About this exercise: When a line below contains the word "video", copy that line.

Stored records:
↓↓↓

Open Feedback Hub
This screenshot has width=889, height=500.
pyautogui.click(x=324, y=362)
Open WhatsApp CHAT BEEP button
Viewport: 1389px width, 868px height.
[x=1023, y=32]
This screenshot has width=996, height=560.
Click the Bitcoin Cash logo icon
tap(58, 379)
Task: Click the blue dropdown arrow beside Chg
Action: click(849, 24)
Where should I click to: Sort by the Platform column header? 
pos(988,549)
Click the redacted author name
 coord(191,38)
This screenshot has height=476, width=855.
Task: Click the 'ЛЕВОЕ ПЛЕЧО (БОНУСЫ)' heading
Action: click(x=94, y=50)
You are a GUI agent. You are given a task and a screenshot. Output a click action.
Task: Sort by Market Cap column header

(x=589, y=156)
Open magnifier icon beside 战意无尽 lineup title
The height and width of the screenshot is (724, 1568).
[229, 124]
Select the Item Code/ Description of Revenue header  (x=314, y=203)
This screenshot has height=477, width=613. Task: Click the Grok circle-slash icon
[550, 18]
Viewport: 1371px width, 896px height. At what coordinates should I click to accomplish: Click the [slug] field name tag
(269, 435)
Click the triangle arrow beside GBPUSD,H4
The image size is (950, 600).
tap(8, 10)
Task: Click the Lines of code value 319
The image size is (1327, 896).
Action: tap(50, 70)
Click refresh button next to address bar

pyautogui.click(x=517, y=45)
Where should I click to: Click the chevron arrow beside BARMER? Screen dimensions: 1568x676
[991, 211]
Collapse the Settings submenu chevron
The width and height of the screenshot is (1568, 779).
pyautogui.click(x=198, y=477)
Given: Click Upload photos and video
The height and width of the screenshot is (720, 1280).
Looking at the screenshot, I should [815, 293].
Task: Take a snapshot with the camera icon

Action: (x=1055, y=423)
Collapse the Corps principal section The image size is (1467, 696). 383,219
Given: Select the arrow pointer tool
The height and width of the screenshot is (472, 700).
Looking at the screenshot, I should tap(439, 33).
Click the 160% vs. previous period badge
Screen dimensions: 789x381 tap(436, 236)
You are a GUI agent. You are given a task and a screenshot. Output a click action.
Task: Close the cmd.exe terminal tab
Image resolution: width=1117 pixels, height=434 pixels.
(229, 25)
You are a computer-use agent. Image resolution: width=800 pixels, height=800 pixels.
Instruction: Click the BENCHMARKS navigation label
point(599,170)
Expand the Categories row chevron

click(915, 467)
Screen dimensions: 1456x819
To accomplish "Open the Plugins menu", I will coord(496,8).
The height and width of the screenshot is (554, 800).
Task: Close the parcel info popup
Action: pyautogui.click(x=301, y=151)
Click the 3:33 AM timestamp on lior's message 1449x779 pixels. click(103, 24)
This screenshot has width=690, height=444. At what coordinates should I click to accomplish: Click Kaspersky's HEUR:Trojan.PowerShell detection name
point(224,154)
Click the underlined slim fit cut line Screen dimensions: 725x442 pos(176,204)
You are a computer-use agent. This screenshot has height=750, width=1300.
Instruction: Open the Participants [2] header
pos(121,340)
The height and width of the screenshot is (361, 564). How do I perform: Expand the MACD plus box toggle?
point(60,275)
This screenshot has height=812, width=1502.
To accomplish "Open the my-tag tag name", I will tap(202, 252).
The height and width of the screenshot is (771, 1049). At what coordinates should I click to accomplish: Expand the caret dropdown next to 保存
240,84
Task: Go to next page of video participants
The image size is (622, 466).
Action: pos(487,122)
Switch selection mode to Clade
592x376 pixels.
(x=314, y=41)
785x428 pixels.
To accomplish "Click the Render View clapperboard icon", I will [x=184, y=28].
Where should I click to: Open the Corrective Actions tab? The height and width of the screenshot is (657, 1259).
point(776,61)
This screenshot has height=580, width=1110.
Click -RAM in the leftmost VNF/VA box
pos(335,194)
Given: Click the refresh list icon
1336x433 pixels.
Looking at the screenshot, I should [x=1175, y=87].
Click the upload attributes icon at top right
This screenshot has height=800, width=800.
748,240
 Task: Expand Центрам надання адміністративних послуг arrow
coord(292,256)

↑↑↑

Answer box:
Given: Click Upload photos and video
Task: Go to next page of video participants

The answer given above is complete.